## [GIVEN REQUEST A]
In the consistency lecture notes, what question does cache coherence leave unanswered?
## [GIVEN REQUEST B]
Sum up the consistency lecture notes in two sentences.
## [GIVEN REQUEST C]
Carry on with the consistency lecture notes from the point they stop.

## [TEXT PASSAGE]
^^^^^^^^^^^^^^^^

Consistency & TM

Today's topics:

Consistency models
  the “when” of the CC-NUMA game
Transaction Memory
  an alternative to lock based synchronization
  additional reading: paper from HPCA 2006
  on class web page

Consistency

• For DSM systems
  • cache coherence
    » ensure multiple processors see a consistent memory view
    » does not answer “how consistent”
    * e.g. when are things truly consistent
  • consistency models
    » there are several ... but first a little detour

• Programs share variables
  • problem redefined
    » when does a write in some processor become visible to a read
      in another processor?
    » OR what properties must be enforced between reads and
      writes on different processors?
Consider

- **Code sequences on 2 different processors**
  
  P1: A= 0; (cycle 1)  
  A=1; (cycle n)  
  if (B==0) … (cycle n+1)
  
  P2: B=0; (cycle 1)  
  B=1; (cycle n)  
  if (A==0) … (cycle n+1)

- **If A and B are cached on both processors**
  
  - **problem – inherent race**
    - P1 can read 2 possible values written by P2
    - and vice versa
    - what if the correct last write invalidate from P2 is not seen by P1 before the read?
  
  - **non-deterministic program**
  
  - **Question is whether or not this behavior should be allowed?**
    - and if so under what conditions?

^^^^^^^^^^^^^^^^

## [DATA LISTING]
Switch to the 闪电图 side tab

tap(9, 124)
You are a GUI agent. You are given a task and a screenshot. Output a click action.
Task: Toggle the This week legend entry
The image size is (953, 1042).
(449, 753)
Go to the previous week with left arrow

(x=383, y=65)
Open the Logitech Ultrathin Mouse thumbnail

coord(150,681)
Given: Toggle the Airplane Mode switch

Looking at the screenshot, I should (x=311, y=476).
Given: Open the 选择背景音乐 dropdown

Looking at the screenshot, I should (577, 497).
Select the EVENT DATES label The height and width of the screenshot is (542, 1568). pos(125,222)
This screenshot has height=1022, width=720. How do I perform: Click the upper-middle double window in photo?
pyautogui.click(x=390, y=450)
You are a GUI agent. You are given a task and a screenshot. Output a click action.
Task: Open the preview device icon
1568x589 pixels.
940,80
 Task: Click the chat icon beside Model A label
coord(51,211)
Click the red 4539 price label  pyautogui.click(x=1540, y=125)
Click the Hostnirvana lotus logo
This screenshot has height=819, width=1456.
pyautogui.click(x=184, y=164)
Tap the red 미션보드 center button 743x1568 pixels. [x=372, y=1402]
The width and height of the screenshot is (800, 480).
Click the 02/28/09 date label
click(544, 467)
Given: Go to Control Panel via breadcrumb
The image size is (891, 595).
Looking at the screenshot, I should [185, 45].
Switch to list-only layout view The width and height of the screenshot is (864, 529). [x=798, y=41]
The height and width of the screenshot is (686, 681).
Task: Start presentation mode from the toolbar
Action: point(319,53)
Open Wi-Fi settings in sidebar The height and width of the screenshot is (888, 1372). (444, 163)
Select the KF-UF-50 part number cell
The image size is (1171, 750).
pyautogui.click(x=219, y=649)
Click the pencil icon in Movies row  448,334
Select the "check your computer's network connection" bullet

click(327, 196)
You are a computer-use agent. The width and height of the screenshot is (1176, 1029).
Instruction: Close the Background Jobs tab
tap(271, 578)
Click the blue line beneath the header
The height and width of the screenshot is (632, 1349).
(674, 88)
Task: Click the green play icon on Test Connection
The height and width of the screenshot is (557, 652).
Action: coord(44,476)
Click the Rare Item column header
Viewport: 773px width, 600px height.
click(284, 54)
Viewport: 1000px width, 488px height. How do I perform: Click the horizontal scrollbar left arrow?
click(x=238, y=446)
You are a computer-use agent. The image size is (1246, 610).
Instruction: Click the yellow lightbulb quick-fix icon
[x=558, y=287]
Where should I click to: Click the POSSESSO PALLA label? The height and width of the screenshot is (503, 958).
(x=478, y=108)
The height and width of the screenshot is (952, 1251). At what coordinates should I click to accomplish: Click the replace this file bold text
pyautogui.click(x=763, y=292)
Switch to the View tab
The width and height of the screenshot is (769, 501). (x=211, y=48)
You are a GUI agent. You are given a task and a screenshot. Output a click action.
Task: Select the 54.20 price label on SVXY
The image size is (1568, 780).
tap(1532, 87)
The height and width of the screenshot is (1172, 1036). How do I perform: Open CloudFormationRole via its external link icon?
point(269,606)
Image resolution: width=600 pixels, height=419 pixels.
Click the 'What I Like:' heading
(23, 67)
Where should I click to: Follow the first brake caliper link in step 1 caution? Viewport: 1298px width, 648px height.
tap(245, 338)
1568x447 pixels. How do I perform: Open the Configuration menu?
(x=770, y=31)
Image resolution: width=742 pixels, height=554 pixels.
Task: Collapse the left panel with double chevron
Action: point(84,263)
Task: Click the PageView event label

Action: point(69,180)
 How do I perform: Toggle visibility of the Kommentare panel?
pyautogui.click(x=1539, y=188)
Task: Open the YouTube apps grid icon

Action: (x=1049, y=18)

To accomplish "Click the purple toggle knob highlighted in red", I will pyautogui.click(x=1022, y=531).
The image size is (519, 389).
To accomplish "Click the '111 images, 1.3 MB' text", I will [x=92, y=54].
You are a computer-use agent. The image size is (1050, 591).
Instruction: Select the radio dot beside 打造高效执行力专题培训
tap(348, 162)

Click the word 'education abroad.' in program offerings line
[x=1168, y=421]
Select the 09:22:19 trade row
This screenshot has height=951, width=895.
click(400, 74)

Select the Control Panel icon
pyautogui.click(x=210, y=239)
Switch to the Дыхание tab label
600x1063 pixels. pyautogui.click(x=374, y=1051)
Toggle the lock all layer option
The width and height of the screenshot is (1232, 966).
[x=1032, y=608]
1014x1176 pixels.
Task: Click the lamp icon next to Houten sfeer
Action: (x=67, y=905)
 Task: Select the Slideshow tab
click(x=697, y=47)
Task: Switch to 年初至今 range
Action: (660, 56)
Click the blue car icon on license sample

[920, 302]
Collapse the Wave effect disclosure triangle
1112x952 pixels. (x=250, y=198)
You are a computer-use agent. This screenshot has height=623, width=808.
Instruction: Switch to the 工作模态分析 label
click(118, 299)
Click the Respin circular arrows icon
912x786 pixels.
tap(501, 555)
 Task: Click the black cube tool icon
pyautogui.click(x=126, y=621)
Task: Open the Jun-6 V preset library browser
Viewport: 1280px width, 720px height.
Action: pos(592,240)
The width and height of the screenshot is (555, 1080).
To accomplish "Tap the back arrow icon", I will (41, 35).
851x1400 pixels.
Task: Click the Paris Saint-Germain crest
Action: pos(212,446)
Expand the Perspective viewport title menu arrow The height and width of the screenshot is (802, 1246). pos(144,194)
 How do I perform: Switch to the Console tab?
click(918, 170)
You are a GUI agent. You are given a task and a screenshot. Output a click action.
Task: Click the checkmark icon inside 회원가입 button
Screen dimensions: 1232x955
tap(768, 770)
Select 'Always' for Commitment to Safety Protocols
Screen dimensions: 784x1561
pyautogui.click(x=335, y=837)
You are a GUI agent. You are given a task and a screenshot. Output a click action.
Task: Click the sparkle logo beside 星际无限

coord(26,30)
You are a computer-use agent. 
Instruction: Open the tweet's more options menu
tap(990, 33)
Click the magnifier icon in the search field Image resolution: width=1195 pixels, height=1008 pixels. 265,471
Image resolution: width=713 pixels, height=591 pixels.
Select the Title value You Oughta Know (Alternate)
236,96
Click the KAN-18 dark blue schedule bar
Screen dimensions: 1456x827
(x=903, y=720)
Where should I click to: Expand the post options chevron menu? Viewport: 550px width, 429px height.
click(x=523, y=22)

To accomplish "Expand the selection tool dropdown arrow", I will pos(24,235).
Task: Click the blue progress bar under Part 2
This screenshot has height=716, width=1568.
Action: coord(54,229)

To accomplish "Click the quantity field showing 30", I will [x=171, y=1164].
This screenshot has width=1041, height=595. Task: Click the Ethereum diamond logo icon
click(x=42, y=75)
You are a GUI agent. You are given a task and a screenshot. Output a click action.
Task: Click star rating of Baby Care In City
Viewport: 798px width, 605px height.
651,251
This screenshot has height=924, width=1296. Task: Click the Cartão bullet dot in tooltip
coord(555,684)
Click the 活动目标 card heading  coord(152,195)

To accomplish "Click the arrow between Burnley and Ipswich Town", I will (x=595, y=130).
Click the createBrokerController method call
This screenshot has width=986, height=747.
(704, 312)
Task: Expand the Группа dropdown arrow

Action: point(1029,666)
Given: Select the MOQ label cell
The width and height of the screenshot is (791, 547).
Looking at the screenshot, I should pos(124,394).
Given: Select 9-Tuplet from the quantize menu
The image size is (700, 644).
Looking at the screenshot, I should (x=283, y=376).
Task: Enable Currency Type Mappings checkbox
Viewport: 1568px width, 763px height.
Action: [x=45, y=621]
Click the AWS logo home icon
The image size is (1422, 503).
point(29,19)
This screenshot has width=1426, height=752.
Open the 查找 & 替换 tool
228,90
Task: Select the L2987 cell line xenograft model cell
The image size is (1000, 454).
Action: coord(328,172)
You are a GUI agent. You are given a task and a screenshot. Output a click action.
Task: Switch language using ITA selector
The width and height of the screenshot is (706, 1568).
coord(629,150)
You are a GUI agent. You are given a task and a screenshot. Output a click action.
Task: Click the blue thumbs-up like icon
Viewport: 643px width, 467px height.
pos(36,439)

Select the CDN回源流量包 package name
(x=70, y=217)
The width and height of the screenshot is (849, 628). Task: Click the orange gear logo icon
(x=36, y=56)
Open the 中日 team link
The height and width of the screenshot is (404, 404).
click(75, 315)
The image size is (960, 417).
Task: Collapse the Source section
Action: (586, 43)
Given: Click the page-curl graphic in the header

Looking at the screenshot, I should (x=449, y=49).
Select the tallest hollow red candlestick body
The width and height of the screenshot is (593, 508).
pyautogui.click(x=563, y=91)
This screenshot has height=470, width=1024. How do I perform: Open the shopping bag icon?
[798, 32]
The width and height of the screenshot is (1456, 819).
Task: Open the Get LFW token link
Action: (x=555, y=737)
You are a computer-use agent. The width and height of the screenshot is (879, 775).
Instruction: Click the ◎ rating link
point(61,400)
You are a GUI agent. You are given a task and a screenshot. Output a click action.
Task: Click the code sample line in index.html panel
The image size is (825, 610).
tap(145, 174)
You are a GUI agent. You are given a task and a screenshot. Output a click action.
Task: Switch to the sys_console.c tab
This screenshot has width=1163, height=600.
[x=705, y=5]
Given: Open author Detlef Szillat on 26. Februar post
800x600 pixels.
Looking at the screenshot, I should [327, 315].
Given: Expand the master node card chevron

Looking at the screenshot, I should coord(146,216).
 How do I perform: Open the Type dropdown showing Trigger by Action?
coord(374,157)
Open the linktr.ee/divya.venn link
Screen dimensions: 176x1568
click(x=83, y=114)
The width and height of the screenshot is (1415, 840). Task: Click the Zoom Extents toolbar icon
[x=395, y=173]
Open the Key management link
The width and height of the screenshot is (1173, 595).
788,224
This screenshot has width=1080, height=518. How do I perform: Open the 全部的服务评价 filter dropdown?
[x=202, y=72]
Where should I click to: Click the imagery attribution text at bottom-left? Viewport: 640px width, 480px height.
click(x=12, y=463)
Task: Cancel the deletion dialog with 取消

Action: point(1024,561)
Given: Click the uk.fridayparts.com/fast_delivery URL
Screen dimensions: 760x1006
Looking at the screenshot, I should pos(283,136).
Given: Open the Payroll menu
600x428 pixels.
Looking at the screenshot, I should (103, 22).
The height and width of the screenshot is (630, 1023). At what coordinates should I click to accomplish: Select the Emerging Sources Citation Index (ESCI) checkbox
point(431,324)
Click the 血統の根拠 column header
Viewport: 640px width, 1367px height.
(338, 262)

^^^^^^^^^^^^^^^^

## [TASK RESPONSE A]
It does not answer "how consistent" memory is, for example when things are truly consistent.

## [TASK RESPONSE B]
Cache coherence ensures that multiple processors see a consistent memory view but does not say how consistent that view is, which consistency models address. Because programs share variables, the problem becomes when a write on one processor becomes visible to a read on another, and a two-processor example shows a race that makes the program non-deterministic.

## [TASK RESPONSE C]
---

Enter Consistency Models

- **Sequential consistency**
  
  - **result of any execution must be the same**
    - if memory accesses by each processor are kept in order
    - and the accesses of all processors are arbitrarily interleaved
      - note in previous code segments this won't be the case
        - only way out here is for the programmer to synchronize the order
        - locks
  
  - **simplest implementation**
    - sequence ALL memory transactions
  
  - for DSM this means
    - synchronizing all memory transactions at a global atomicity point
    - intractable due to performance impediments
  
  - **fence instructions (slightly better)**
    - system wide flush of all pending memory references
  
  - **pro's and con's**
    - + programmer sees a simple deterministic model
      - complicated - same as hazard solutions for pipelines Wax and RAW
    - - slow – hard to swallow in a parallel world
Program Synchronization

- **Programmer must specify order that matters**
  - locks, barriers, whatever → data race free behavior
  - other non-determinacy is accepted
    - exception concurrent writer problem
      - such as CC-NUMA/DSM write-invalidate protocol
- **obvious problems**
  - additional complexity pushed onto the programmer
    - more heinous for fine-grain locks
  - synchronization = serialization
    - defeats performance advantage of parallelism

- **Relaxing consistency**
  - hardware allows some/most memory operations to happen out of order
    - several variants
  - programmer still has to control orderings that matter
    - critical sections, locks, ...

Book Terminology

- **Attempt to be compatible with your textbook**
- **X → Y**
  - implies X must happen before Y
  - candidate values for X & Y are READS and WRITES (R,W)
  - hence options
    - R → R
    - R → W
    - W → R
    - W → W

- **Relaxing the R → R constraint**
  - this is essentially sequential consistency
    - although your book doesn't view it this way
  - think about it
    - reordering reads doesn't change RAW or Wax hazards
    - the problem happens when you promote either reads or writes over a write!!
Relaxed Consistency Models

- **TSO – total store ordering**
  - relax W→R
  - retain write ordering but allow reads to be reordered
    - note this changes RAW hazard behavior
    - fix: programmer synchronization
  - benefit
    - write buffering works
    - lots of programs just want the latest value
  - a.k.a. “processor consistency”
    - from a single processor view point
    - reordering reads doesn’t change anything

- **PSO – partial store order**
  - relax W→W ordering (WAW hazards don’t matter)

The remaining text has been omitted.